BACKGROUND: We comprehensively evaluated the association between husbands' smoking amount and wives' dysglycemia status. METHODS: We conducted a cross-sectional study which recruited 12 023 714 reproductive couples who participated in the National Free Pre-Pregnancy Checkups Project (NFPCP) between 2015 and 2016 in China. Multivariable logistic models were used to estimate odds ratio (OR) and 95% CI. Subgroup analysis and stratified analysis were further performed to investigate potential effect modification. RESULTS: Compared to the neither-smoker group, the multivariable-adjusted ORs for diabetes mellitus (DM) among women was 1.09 (95% CI, 1.07-1.10), 1.04 (95% CI, 0.87-1.23), and 1.28 (95% CI, 1.17-1.41) in the husband-smoker, wife-smoker, and both-smokers groups, respectively.

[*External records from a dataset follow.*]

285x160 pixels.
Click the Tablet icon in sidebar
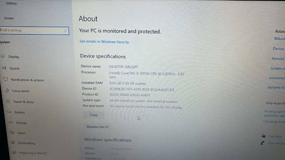click(12, 133)
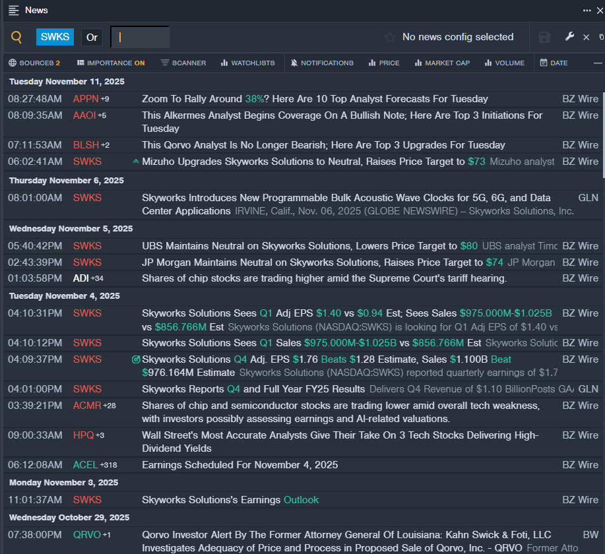Open the Scanner filter tab
The image size is (605, 554).
coord(183,63)
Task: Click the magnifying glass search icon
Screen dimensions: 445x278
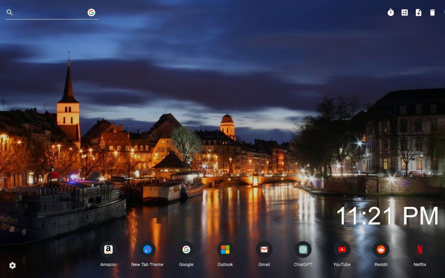Action: (x=10, y=13)
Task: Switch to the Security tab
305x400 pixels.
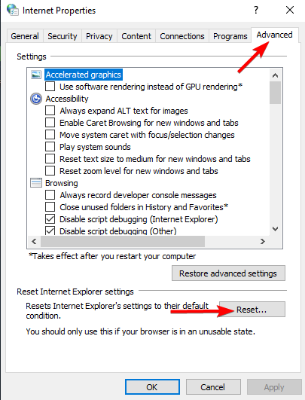Action: click(x=63, y=36)
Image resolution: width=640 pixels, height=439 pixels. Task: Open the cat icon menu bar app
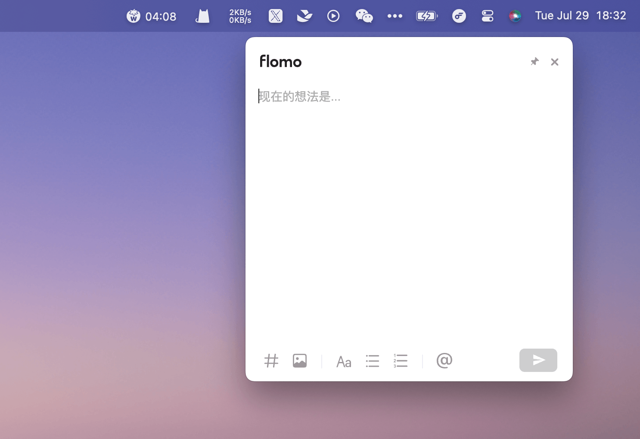coord(202,16)
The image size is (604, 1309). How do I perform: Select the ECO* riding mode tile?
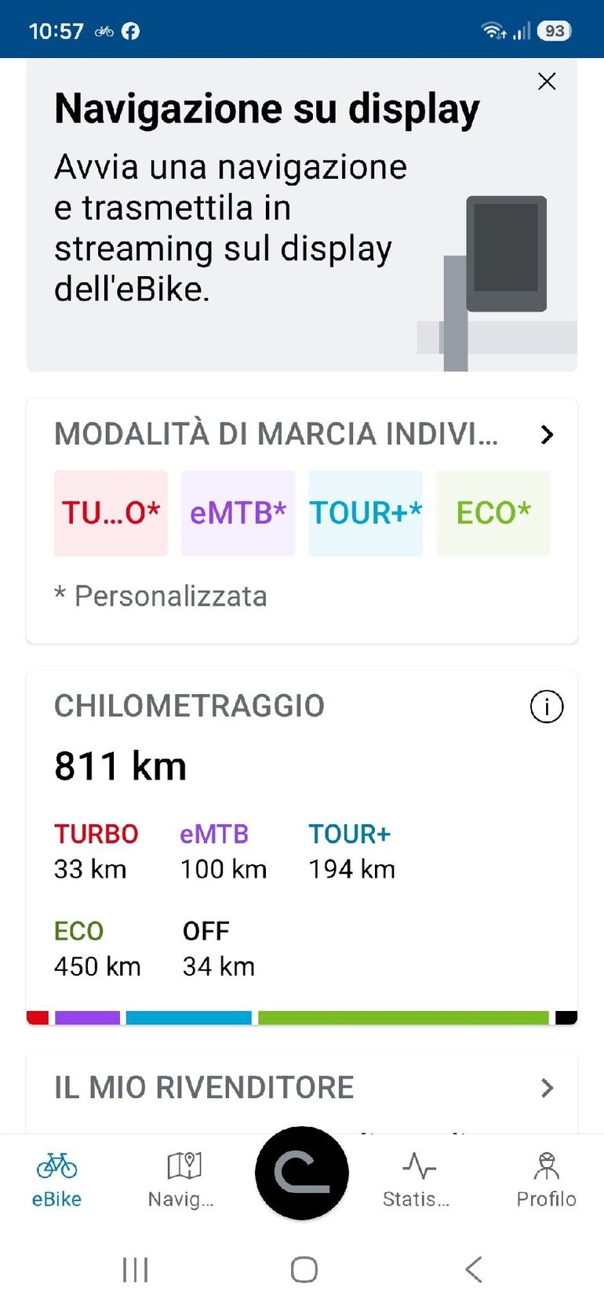pyautogui.click(x=493, y=514)
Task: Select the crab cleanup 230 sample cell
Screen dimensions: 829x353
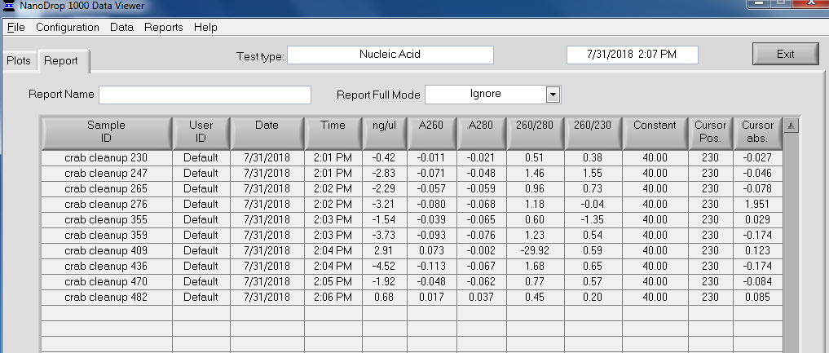Action: coord(106,158)
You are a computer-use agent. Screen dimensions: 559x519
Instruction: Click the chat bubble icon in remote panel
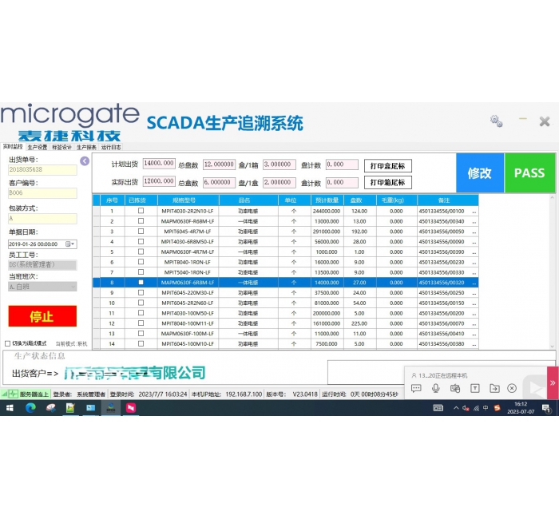pyautogui.click(x=416, y=388)
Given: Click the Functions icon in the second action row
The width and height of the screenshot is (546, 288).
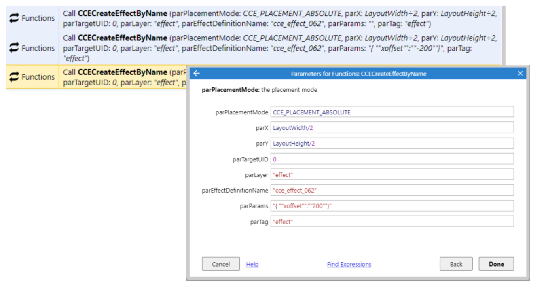Looking at the screenshot, I should coord(14,48).
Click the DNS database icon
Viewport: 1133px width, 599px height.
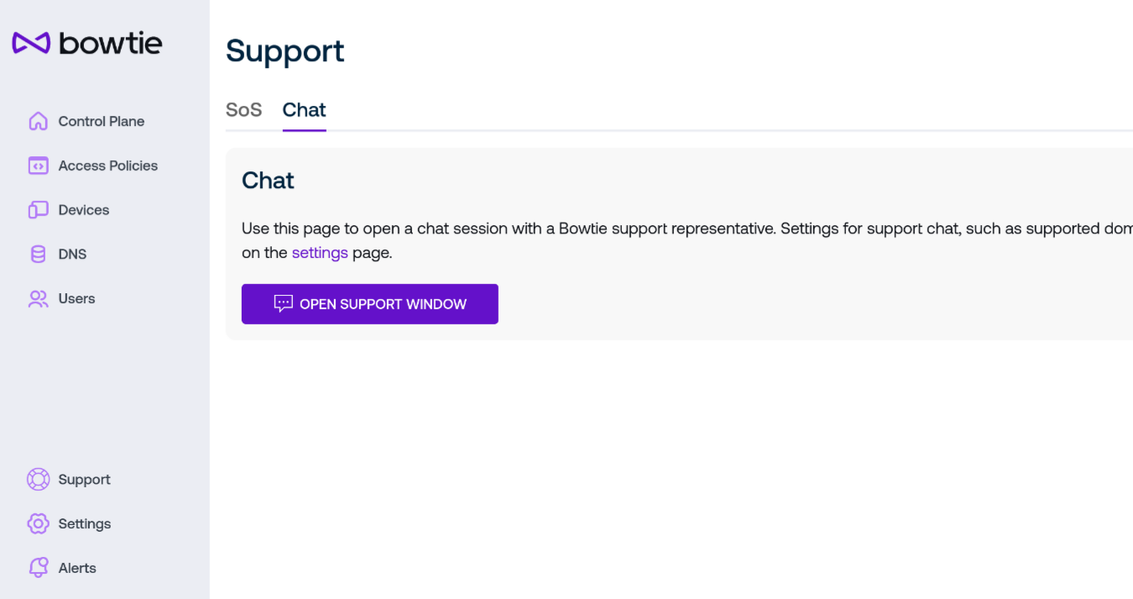tap(38, 254)
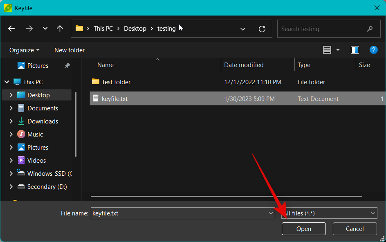
Task: Open the recent locations dropdown arrow
Action: pos(45,29)
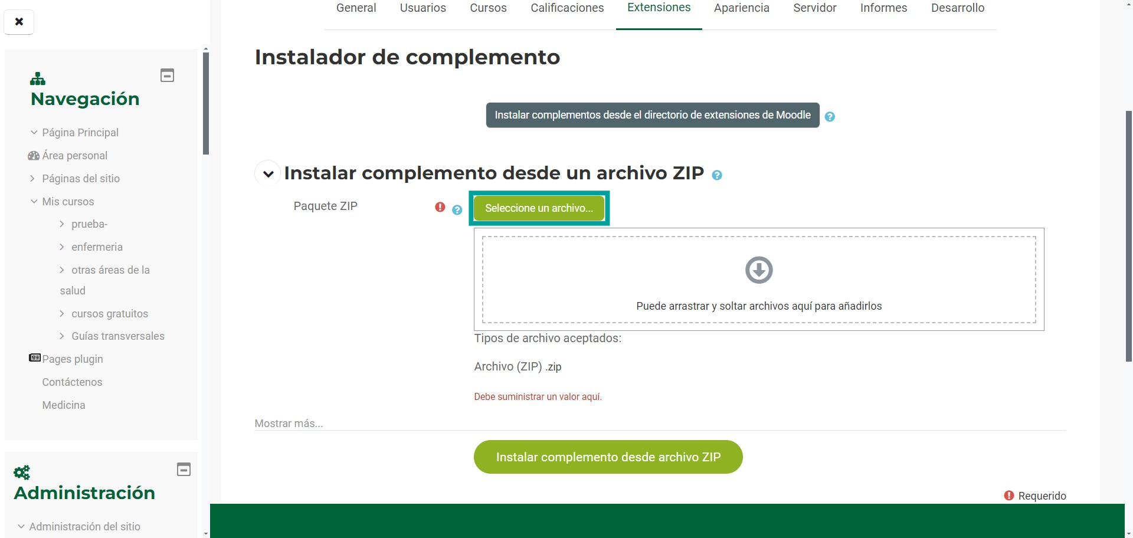Open help for Instalar complemento desde archivo ZIP heading
1133x538 pixels.
[717, 175]
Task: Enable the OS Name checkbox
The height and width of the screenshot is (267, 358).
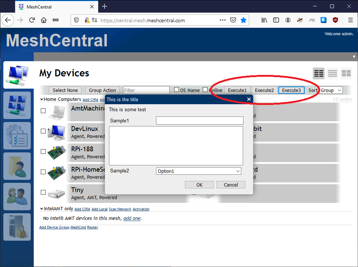Action: tap(176, 89)
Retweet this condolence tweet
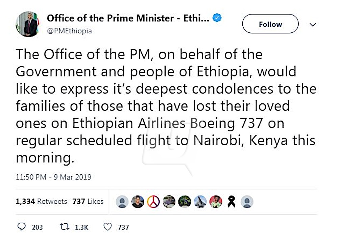Image resolution: width=338 pixels, height=248 pixels. point(63,227)
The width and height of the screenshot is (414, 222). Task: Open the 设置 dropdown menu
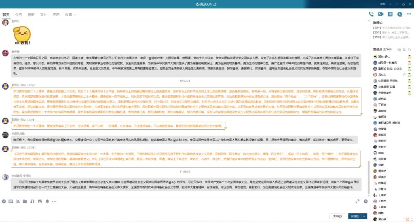point(71,15)
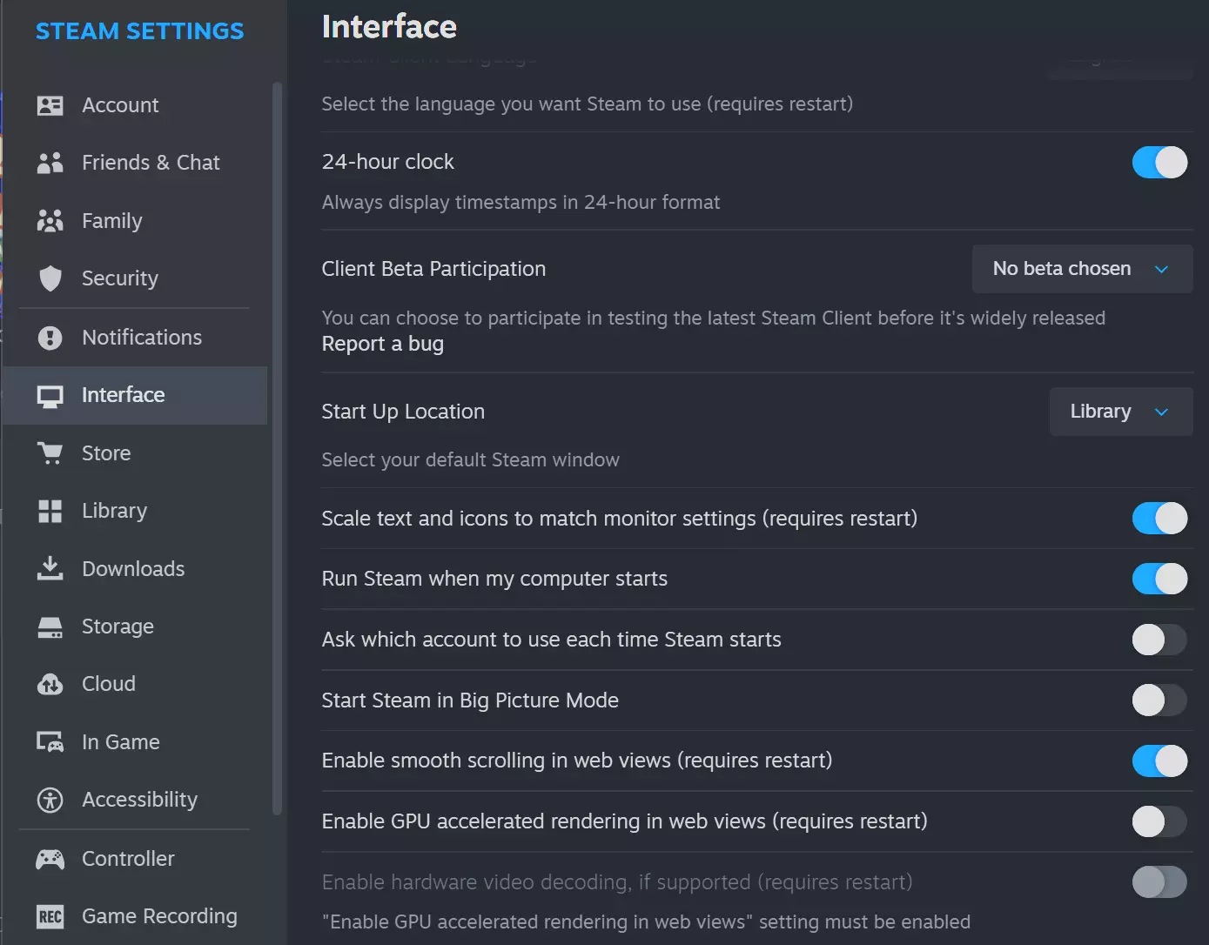
Task: Enable GPU accelerated rendering toggle
Action: click(x=1159, y=821)
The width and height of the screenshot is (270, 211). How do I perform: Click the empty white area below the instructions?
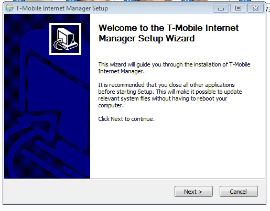(x=177, y=150)
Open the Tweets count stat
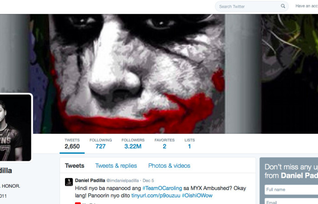This screenshot has width=318, height=204. [x=72, y=144]
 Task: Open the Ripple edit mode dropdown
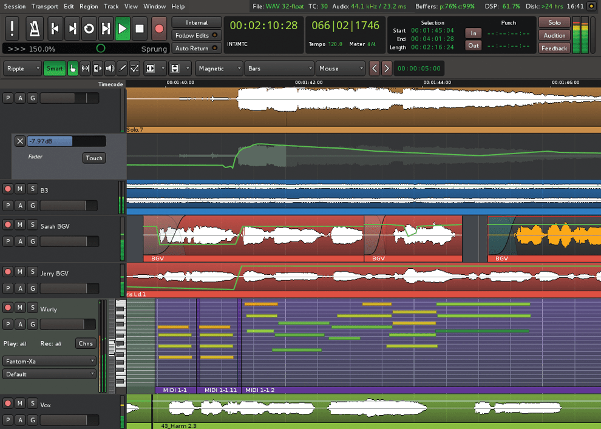(22, 69)
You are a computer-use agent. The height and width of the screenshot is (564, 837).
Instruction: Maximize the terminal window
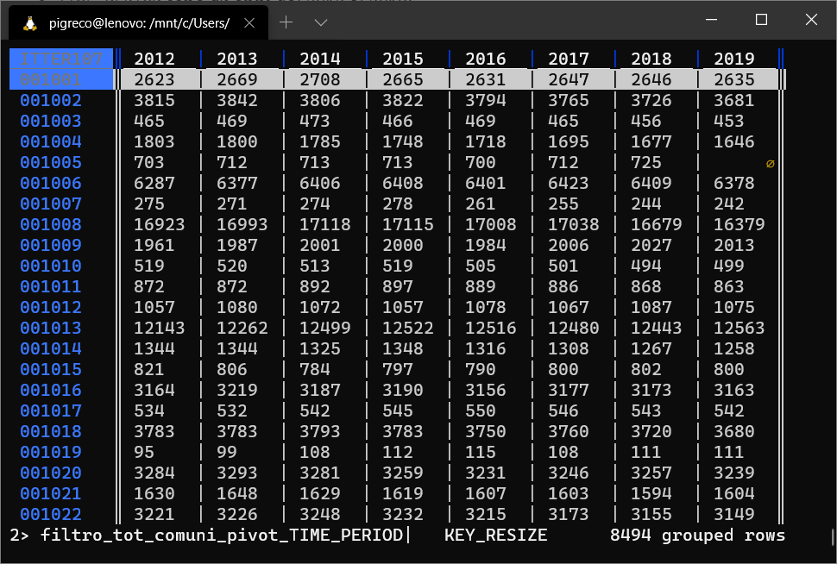(x=761, y=20)
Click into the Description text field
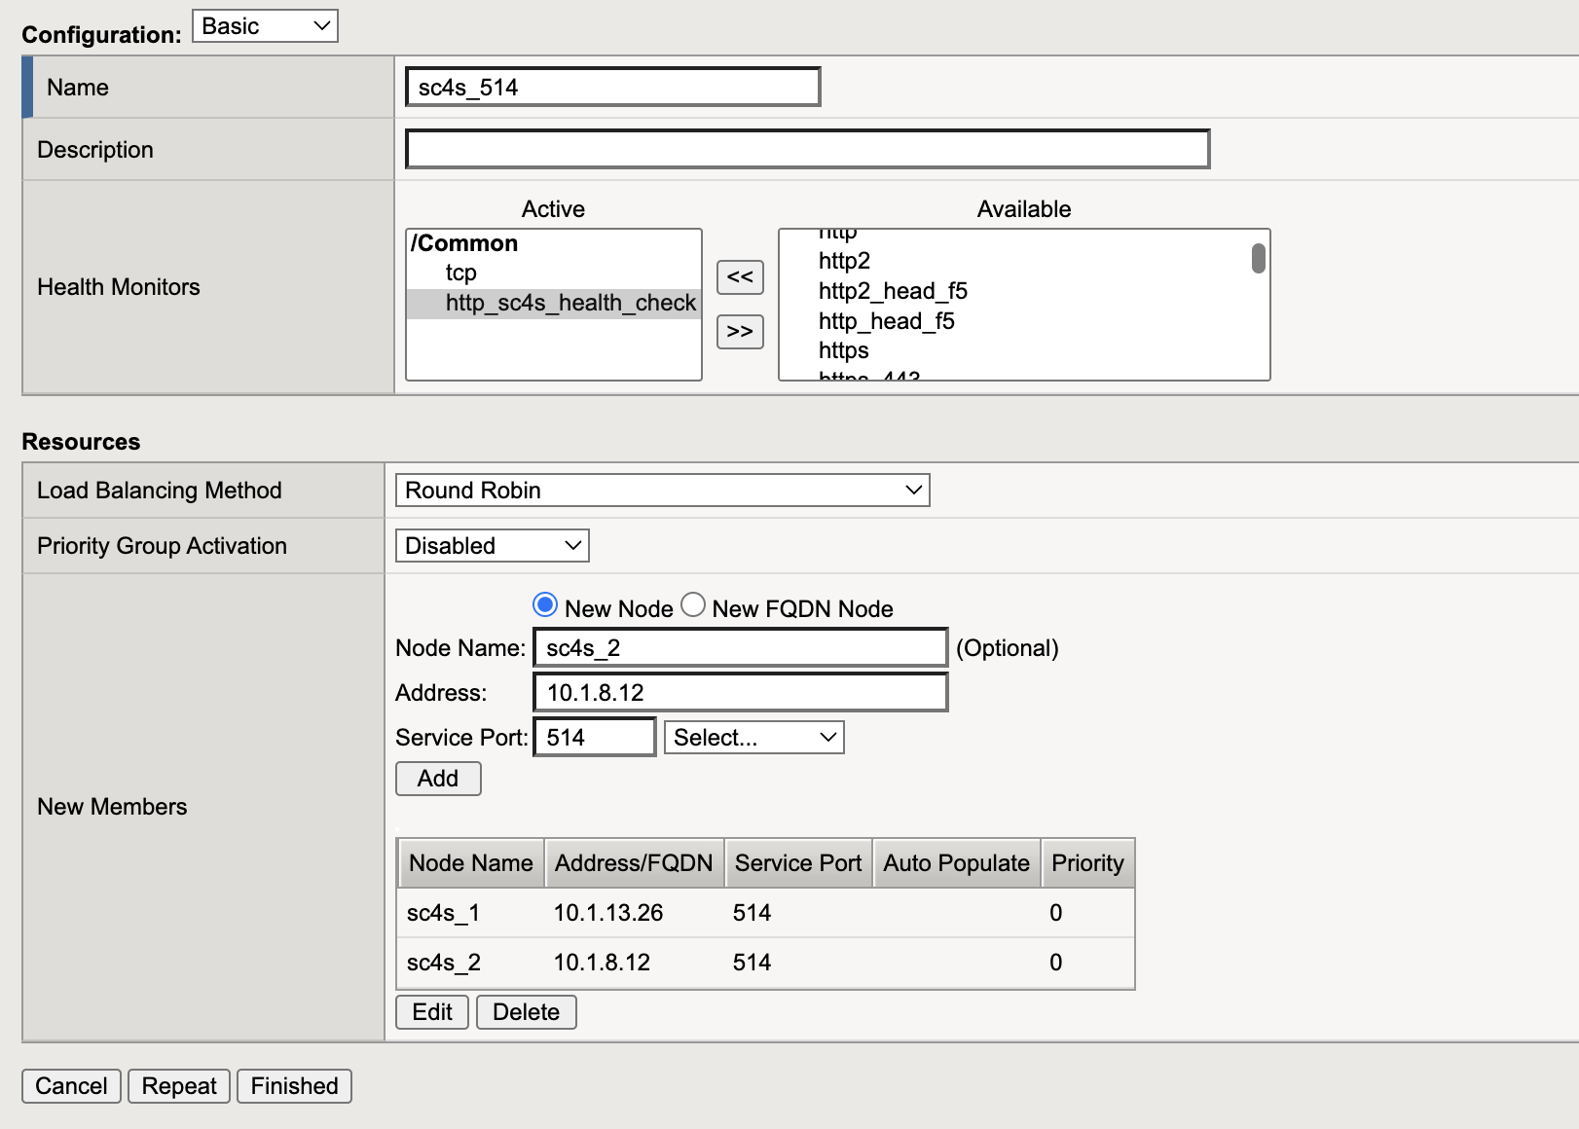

An increased risk of DM was also observed for women whose husbands smoke 1 to 10 (OR, 1.06; 95% CI, 1.04-1.07), 11 to 20 (OR, 1.13; 95% CI, 1.11-1.15), and over 20 cigarettes per day (OR, 1.25; 95% CI, 1.17-1.31). The prevalence of wives' DM showed significant linear trends with husbands' smoking amount (Pfor trend < .001). A similar growth tendency was also observed between husband smoking amount and impaired fasting glucose (IFG) prevalence with ORs of 1.04 (95% CI, 1.04-1.05), 1.05 (95% CI, 1.04-1.06), and 1.09 (95% CI, 1.06-1.11) for 1-10, 11-20, and over 20 cigarettes per day, respectively. The relationship between husbands' smoking amount and wives' IFG/DM prevalence appear to be modified by body mass index (BMI). CONCLUSIONS: This study shows significant relationships between husbands' smoking and wives' risk of IFG/DM, and this result exists in both a categorical and dose-response manner. This association is modified by BMI. Family-oriented smoking interventions may both reduce husbands' active smoking and wives' risk of DM.